仕事場でAIがさらに身近になります。Microsoft 365 Copilotの機能拡張、Copilot Coworkが注目を集めています。これは単なる補助ではなく、ワークフローを自動でつなぎ、処理することを目指す仕組みです。

Copilot Coworkとは何か

Copilot Coworkは、Microsoft 365 Copilotの拡張機能として提供される、業務フロー全体を支援するAIアシスタントです。ここでは「ワークフローを自動化するAI」と理解してください。従来の一部作業の自動化を超え、手順の前後を渡って処理を完結させることが想定されています。

新しい流れ:AI同士の相互検証

最新の目玉は、複数のAIモデルが互いに出力をチェックする「モデル間検証」ツールです。学術論文での査読に似たイメージで、あるモデルの答えを別のモデルが検証します。目的は出力の品質向上と誤情報の抑制です。ばらつきや誤りを見つけやすくなりますが、検証側にも偏りが入り得る点は注意が必要です。

たとえば、請求書処理のワークフローでAモデルが金額を抽出し、Bモデルが正しい通貨や桁数かを確認するといった運用が考えられます。人の二重チェックに近い効果をAI同士で実現するイメージです。

期待されるメリットと現実的な課題

メリットは明確です。定型作業の自動化によって生産性が上がり、人的ミスが減る可能性があります。また、モデル間検証により出力の信頼性が高まる期待もあります。

一方で課題も多いです。検証プロセス自体の信頼性確保、モデル間での偏りや共通の盲点、監査やログの整備、セキュリティ対策が必要です。まるで新しい工場ラインを導入するように、安全装置や点検ルールを最初から用意する必要があります。

企業とエンジニアへの影響

企業側は導入計画とガバナンスを整備する必要があります。データの取り扱い方針、アクセス制御、監査ログの保存などが重要です。段階的な導入と検証フェーズを設けることが望まれます。

エンジニアには新たなスキルが求められます。検証プロセスの設計、モデル挙動の監視、アラート設定やログ解析の習熟です。ツールそのものの理解だけでなく、運用ルールを作る力も重要になります。

実務での落としどころ

導入の現実的な進め方は段階的です。まずは限定的なワークフローで試験運用を行い、ログと監視を整備してから範囲を広げます。透明性を保ちながら、倫理や説明責任を担保するルール作りも同時に進めてください。

結論として、Copilot Coworkの拡張とモデル間検証は職場のAI利用を一歩前進させます。
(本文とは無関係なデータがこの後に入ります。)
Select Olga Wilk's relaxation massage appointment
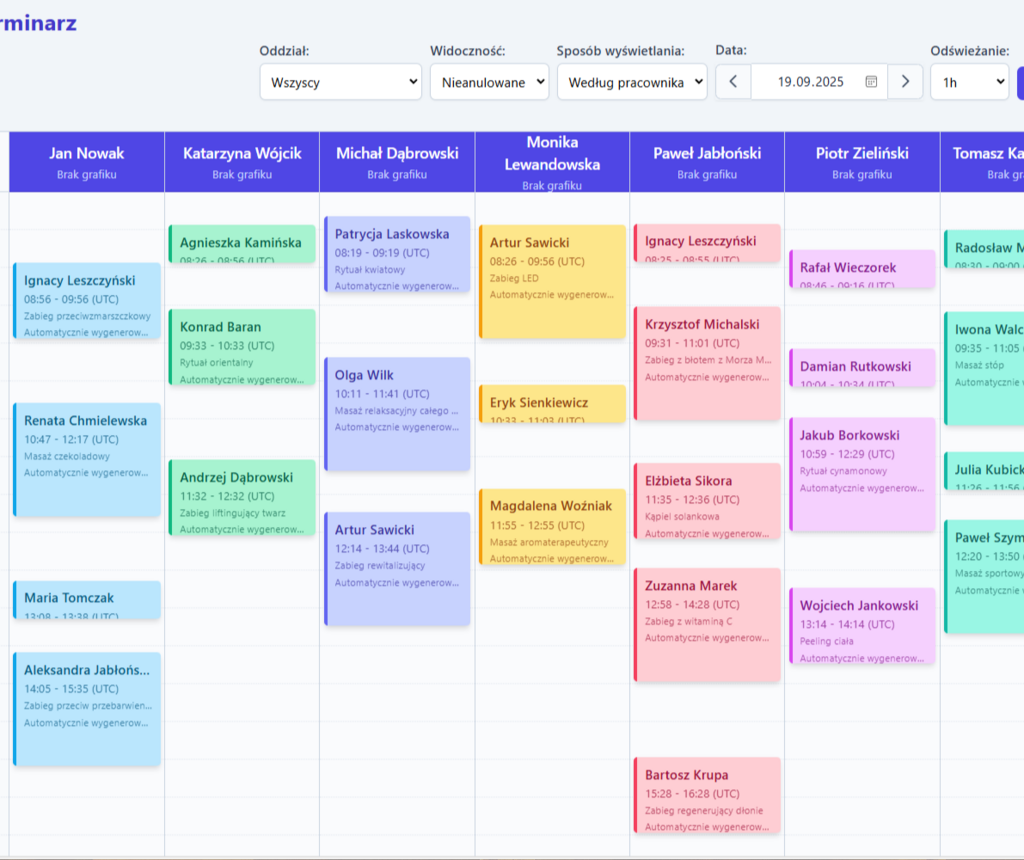 tap(397, 413)
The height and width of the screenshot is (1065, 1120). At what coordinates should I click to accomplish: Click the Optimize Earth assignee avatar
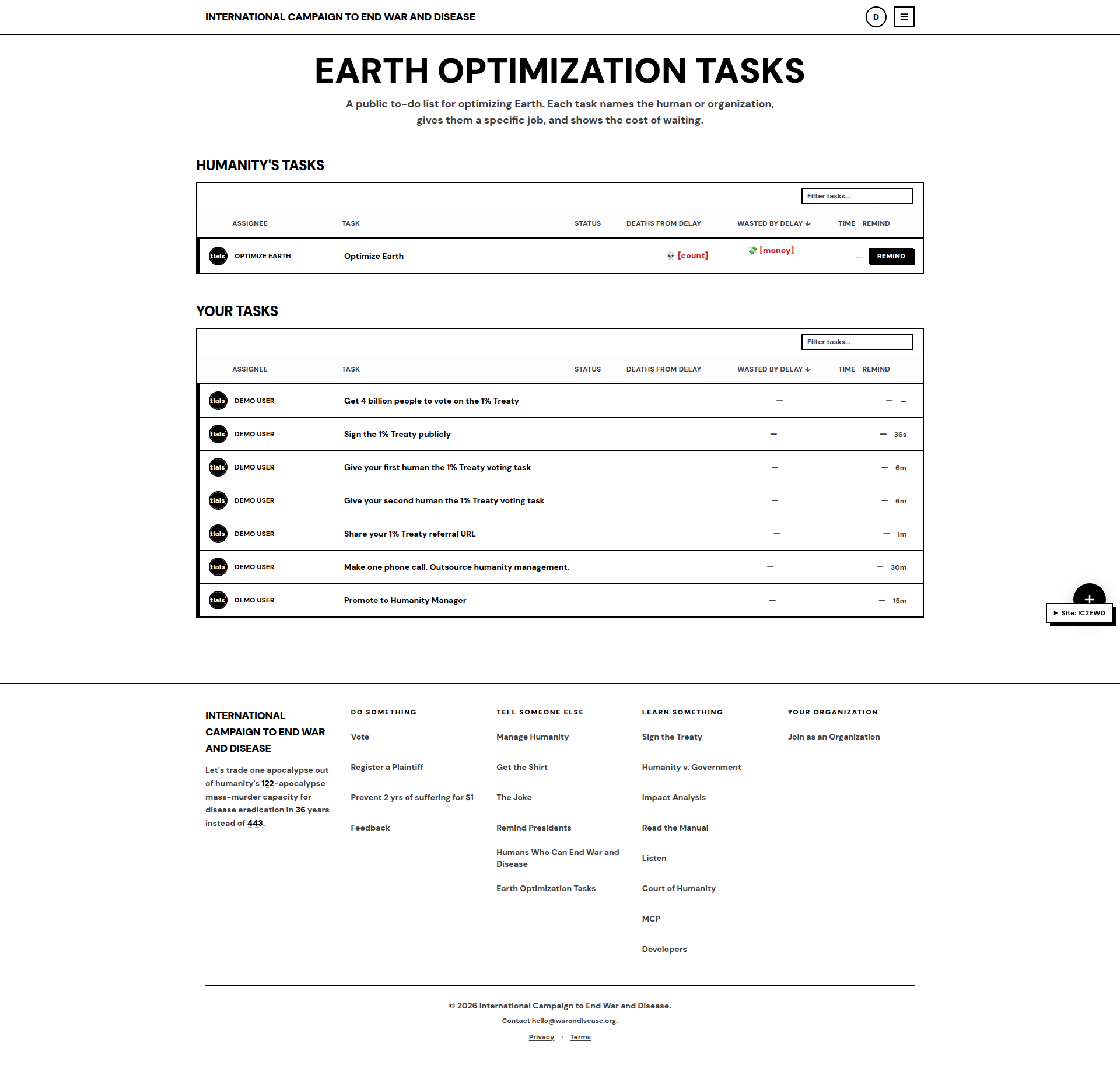218,256
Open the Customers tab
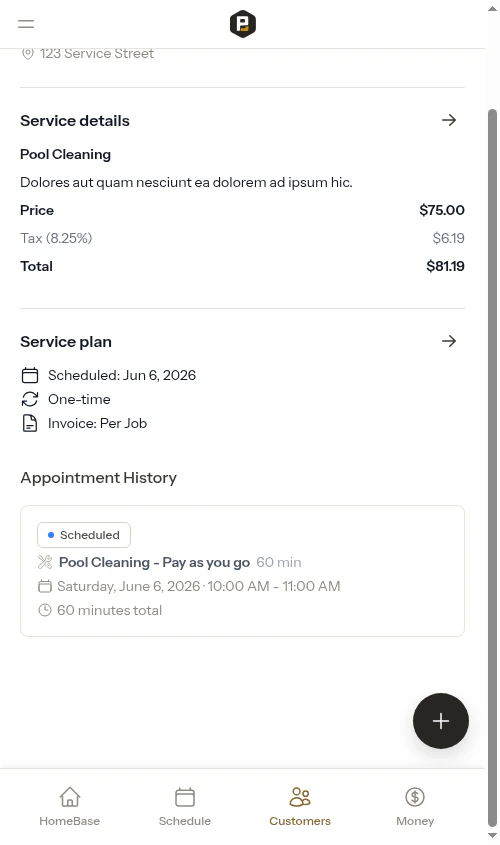The height and width of the screenshot is (845, 500). (x=300, y=807)
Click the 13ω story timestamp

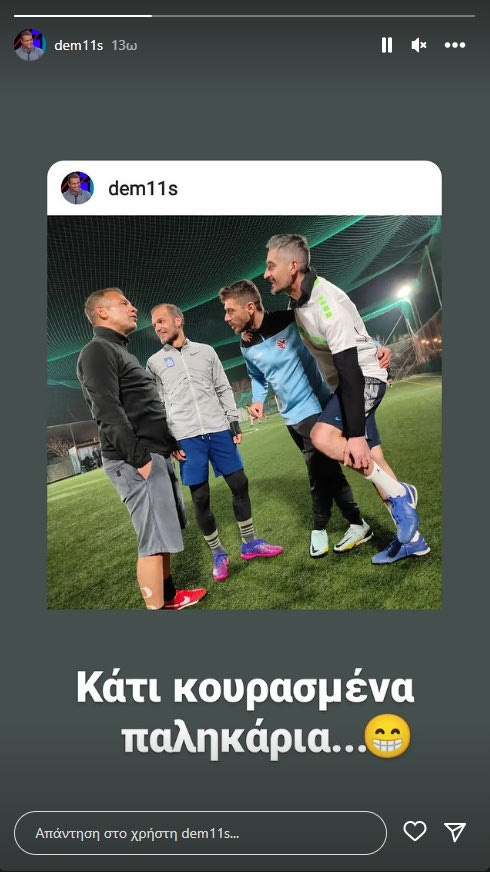[x=124, y=46]
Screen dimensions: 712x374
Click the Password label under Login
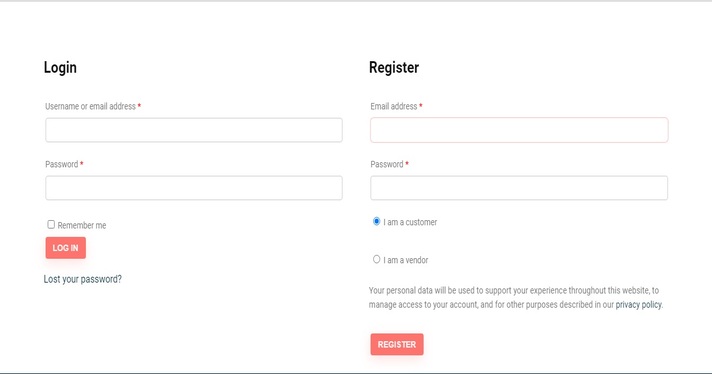(62, 164)
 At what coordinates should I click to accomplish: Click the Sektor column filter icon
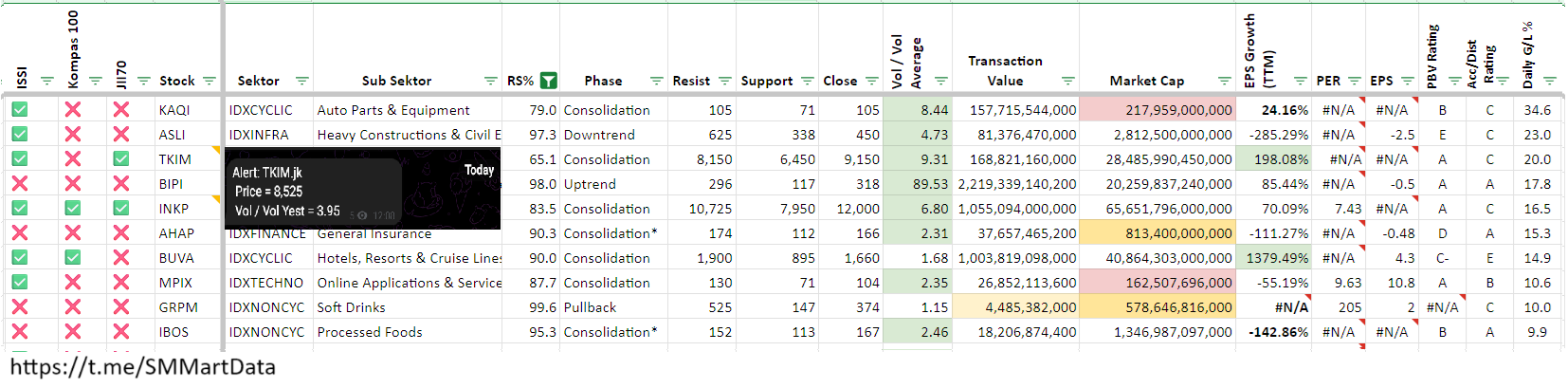point(301,81)
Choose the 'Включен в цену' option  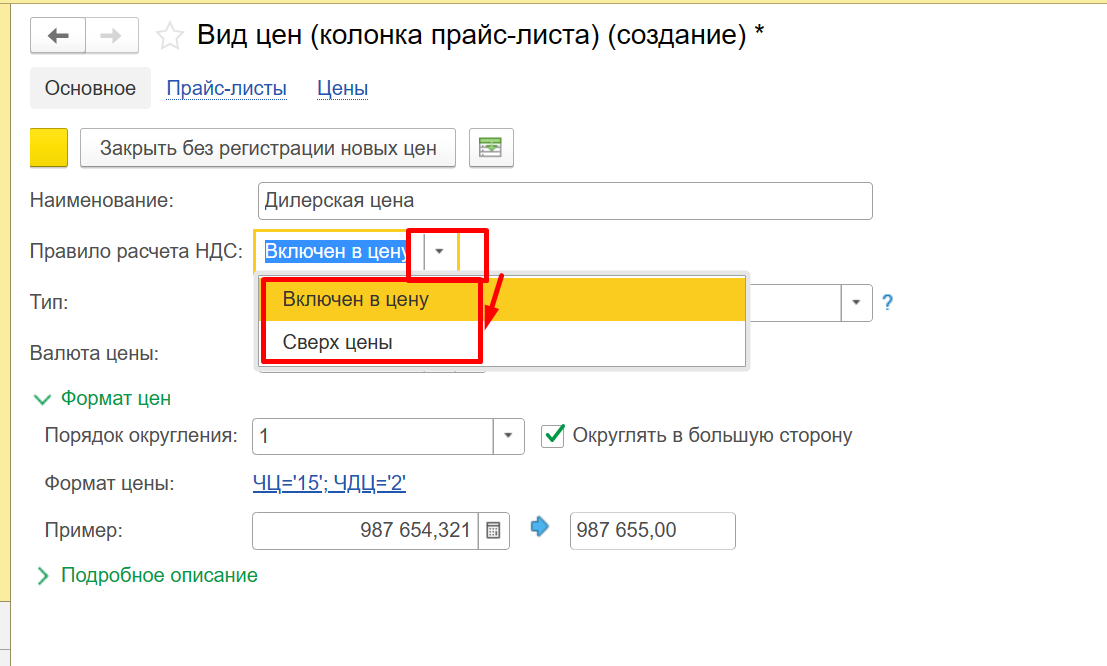click(355, 300)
期待できる効果は大きいですが、安全な運用には準備と監視が不可欠です。新しい道具を手に入れるときは、道具の使い方と安全対策を同時に整えることをお勧めします。

アップデート:価格体系の大転換とモデル選択の自由度拡大

2026年6月、Microsoft は Copilot Cowork の価格モデルに抜本的な変更をもたらしました。最大の変更点は、従来の定額制から従量課金(pay-as-you-go)モデルへの移行です。これは Microsoft が 20 年ぶりにソフトウェア料金体系を大きく変えるもので、業界全体に影響を与えています。

従量課金化に至った背景

Copilot Cowork はエージェント推論に膨大なトークンを消費します。複数のタスクを数時間連続で実行するユーザーがいる場合、定額制では企業の原価が急速に増加してしまいます。EVP Charles Lamanna は「数百のタスクを週単位で実行するユーザーがコストを急増させるため、定額制は持続不可能」と述べており、GitHub Copilot でも同様の理由から従量課金への移行が進んでいます。

利用可能なモデルと選択肢

Copilot Cowork では複数の AI モデルから選択可能になりました:

  • Anthropic Opus 4.8、Sonnet 4.6(汎用・高性能)
  • GPT 5.5(フロンティアティア向け)
  • DeepSeek V4 への検討(低コスト選択肢)

特に注目されるのは、Microsoft が中国の AI スタートアップ DeepSeek の V4 モデルを「より安価な選択肢」として検討している点です。Microsoft はこれについて「Azure 上で完全ホスト」「バイアス対策の安全装置を追加」と強調しており、セキュリティと品質を担保しながら低コスト化を実現する戦略です。

企業向けコスト管理機能

従量課金化に伴い、企業は以下のような支出管理が可能になります:

  • 従業員単位、チーム単位、部門単位での使用量上限設定
  • ユーザーが選択するモデルに応じた価格調整
  • デフォルトで無効化し、承認企業のみが有効化

これにより、中小企業から大企業まで、自社の予算と要件に応じた柔軟な AI 導入が可能になります。

業界全体のトレンド

この動きは Microsoft に限りません。Anthropic、GitHub も同時期に従量課金への移行を発表しており、AI コンピューティングコストの上昇が業界全体の課題となっていることを示しています。企業は「どのモデルをどの用途で使うか」という意思決定が、今後ますます重要になります。